Негодующий тон Грейс сопровождал резкий поворот, с которым она покинула Авре́лиеву дорогу и свернула на второстепенную, грунтовую.
— Господи, Грейс! Так мы разобьёмся! — Елену прижало к стеклу; она тщетно пыталась ухватиться за стойки машины, но руки соскользнули, и девушка сломала ноготь. — Я понимаю, машина у тебя на время, но имей хоть какое-то уважение к чужим вещам! — запротестовала, поднося пострадавший палец к губам.
Елена устроилась поудобнее на своём сиденье и смотрела, как дорога петляет вперёд, пока не доехали до большой песчаной дюны, скрывавшей вид на море.
— Ну, мне всё равно, с кем он встречается, поэтому, пожалуйста, не делай так больше.
Подъезжая к парковке Грейс сбросила скорость и въехала, стараясь не поднимать много пыли, пока искала свободное место в тени рядом с раскидистыми деревьями. Не добившись успеха, она припарковалась возле барного киоска, и они вышли из машины, не обменявшись ни словом. Грейс ещё не успела выпустить свой гнев. Её захлестнули разочарование и ревность, выливаясь в обиду на Елену.
— Извини, я и не думала тебя обидеть, просто хотела посплетничать.
Елена выглядела искренне растерянной и каким-то образом сумела пробиться сквозь красноватую дымку, которая душила Грейс с вечера пятницы.
— Ненавижу его.
Грейс заметила, как во взгляде Елены мелькнула паника.
— И почему же?
— Он обращается со мной, как со своей маленькой рабыней, то игнорирует, то оскорбляет в присутствии других.
— Он оскорблял тебя? В каком смысле?
Грейс открыла багажник и взяла пляжные сумки с полотенцами.
— Накричал на меня в присутствии одного из своих коллег за опечатку в документе.
Она закрыла крышку багажника с чрезмерной силой; грохот затерялся в смехе Елены, которая быстро стала серьёзной, едва встретила прищуренный взгляд Грейс.
— Да ладно, это не звучит оскорбительно. Говорят, такие вещи часто случаются в офисе.
Девушки подошли к киоску, заплатили за лежаки, зонтик и пошли за долговязым парнем, который повёл их к пляжу.
— Всё равно ты скоро уволишься.

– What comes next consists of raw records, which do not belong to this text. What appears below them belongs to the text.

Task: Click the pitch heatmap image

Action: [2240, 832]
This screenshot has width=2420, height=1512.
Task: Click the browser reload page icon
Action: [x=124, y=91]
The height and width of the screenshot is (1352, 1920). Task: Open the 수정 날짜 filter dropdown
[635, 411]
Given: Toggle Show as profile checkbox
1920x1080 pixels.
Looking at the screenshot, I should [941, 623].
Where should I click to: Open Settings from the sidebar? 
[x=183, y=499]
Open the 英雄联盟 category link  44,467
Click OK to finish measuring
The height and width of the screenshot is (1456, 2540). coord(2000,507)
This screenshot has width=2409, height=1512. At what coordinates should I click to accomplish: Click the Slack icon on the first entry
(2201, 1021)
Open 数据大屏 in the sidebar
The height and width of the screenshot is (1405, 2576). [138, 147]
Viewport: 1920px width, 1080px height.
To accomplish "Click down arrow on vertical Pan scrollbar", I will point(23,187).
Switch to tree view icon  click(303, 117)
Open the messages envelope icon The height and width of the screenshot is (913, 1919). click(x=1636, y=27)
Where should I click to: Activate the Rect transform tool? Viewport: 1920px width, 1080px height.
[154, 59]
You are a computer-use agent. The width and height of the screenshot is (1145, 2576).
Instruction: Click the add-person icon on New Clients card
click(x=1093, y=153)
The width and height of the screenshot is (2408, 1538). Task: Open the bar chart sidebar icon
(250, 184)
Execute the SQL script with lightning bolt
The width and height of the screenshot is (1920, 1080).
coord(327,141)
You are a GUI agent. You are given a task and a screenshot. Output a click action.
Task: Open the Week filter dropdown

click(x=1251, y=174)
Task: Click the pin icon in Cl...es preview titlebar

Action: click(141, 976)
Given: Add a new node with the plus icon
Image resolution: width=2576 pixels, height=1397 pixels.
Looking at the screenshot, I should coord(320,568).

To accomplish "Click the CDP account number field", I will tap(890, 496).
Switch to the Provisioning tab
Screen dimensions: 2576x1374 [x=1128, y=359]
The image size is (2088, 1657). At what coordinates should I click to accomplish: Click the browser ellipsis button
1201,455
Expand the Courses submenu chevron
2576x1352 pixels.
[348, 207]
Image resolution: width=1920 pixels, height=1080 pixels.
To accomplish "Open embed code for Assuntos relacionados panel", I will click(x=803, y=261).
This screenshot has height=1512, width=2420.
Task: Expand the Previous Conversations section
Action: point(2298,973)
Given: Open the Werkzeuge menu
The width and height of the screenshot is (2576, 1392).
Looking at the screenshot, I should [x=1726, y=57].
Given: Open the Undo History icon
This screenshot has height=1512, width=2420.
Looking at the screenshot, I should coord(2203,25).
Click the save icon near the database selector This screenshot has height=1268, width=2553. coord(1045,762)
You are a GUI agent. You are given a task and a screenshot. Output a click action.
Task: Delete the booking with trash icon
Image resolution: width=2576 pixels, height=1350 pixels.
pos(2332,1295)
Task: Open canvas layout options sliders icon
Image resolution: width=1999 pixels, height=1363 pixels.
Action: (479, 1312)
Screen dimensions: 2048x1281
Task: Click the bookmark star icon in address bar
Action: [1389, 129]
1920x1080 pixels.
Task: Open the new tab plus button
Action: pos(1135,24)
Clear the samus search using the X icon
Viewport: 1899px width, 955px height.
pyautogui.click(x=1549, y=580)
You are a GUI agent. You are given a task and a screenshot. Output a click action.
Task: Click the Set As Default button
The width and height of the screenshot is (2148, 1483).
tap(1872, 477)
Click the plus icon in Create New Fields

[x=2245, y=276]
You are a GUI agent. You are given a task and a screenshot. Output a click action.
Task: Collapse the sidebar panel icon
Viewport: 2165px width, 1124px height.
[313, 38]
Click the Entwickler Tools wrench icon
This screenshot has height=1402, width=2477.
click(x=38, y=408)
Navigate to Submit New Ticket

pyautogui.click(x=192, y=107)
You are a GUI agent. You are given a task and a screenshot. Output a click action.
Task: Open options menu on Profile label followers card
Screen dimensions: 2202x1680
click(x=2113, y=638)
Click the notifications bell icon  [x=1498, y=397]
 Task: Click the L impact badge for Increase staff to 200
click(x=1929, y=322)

К тому же, по-моему, ты ему нравишься… — Елена вернулась к атаке.
— Конечно, нравлюсь. Я ему так нравлюсь, что в пятницу он пошёл на свидание с девчонкой, которая выглядит словно модель с обложки Sport Illustrated.
— Это было свидание на шестерых, которое организовал Стефано. И для точности: она вернулась домой со мной и Кристианом. Николас нашёл предлог и ушёл раньше.
Грейс отмахнулась от чувства облегчения, последовавшего за этими словами, и в отчаянии покачала головой. Надеяться было непозволительной роскошью, хотя ей страстно хотелось позволить себе это. Но за надеждой всегда следует разочарование, подумала она, ускоряя шаг, чтобы указать парню место, где хотела расположиться.
— И вообще… — Грейс заколебалась, — ты теперь встречаешься с Кристианом?
— Мы трахаемся.
— Тебе тридцать. Используй другой термин. Может быть, любовники.
— Любовник подобен кариатиде. Немного похоже на тебя, застрявшей во второй половине XIX века.
Чёрные пески — это своеобразный рай для любителей природы. Железный оттенок пляжа контрастировал с голубизной воды, которая небольшими пенными волнами набегала на берег. Справа над морем возвышался внушительный замок Санта-Севера, слева пляж простирался до небольшой сторожевой вышки, запрещавшей проход в военную зону и ограничивавшей небольшим бетонным заграждением зону, часто посещаемую нудистами.